Amazon to Invest $4 Billion to Speed Delivery in Rural Areas
April 30, 2025
Amazon said Wednesday (April 30) that it will invest over $4 billion to expand its rural delivery network and provide faster delivery to millions of customers in less densely populated areas.
The investment will expand Amazon’s rural delivery network to over 200 delivery stations, create over 100,000 new jobs and enable the retailer’s network to deliver over a billion packages each year to customers in more than 13,000 ZIP codes, Udit Madan, senior vice president, Amazon Worldwide Operations, said in a Wednesday blog post.
“At a time when many logistics providers are backing away from serving rural customers because of cost to serve, we are stepping up our investment to make their lives easier and better,” Madan said in the post.
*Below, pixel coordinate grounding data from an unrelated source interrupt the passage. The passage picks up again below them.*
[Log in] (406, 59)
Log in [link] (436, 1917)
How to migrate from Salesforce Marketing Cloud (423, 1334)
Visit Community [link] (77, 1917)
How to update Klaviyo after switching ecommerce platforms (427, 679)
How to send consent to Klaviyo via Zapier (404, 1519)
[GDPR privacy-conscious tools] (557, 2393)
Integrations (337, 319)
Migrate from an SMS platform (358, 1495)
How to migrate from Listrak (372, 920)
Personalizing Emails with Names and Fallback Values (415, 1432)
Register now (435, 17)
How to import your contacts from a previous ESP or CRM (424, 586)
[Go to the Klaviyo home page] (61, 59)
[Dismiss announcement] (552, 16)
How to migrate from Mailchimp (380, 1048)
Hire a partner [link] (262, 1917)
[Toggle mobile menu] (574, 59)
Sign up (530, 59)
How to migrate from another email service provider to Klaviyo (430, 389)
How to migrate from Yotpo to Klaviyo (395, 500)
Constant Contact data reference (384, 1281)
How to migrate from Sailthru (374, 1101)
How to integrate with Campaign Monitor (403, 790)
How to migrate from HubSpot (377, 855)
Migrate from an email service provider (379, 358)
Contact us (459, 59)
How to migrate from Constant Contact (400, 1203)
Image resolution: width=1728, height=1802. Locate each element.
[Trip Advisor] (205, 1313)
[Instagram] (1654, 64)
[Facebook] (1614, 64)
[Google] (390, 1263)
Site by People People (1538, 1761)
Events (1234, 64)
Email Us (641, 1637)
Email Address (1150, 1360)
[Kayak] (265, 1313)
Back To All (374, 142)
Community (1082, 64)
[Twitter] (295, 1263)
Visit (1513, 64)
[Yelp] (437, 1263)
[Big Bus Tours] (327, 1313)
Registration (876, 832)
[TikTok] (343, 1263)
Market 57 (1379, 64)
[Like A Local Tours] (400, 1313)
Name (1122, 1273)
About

Amazon opened its first rural delivery station in 2020, began scaling its small-town delivery network in 2023 and has accelerated its average delivery speeds by 50%, according to the post.
“By the end of 2026, we’ll have tripled the size of our rural delivery network, to provide Prime members from Milton, Florida, to North Pole, Alaska, (and thousands of small towns and rural communities in between) the ability to shop from over 300 million items from the convenience of their homes and receive their packages even faster — cutting average delivery times in half,” Madan said in the post.
It was reported that Amazon was ramping up its logistics expansion efforts by acquiring industrial property and restructuring its distribution network to speed delivery and reduce costs.
At the time, the company had leased, bought or announced plans for over 16 million square feet of new warehouse space in the U.S. in the first five months of 2024, adding to its existing footprint of about 413 million square feet of industrial real estate across the country.
UPS said Tuesday (April 29) that it was accelerating its planned volume reduction from Amazon, long a major customer, and now expects to slash Amazon package volume in its network by more than 50% by June 2026.
UPS executives said the decision reflects UPS’ pivot away from low-margin, high-volume accounts and toward more profitable business.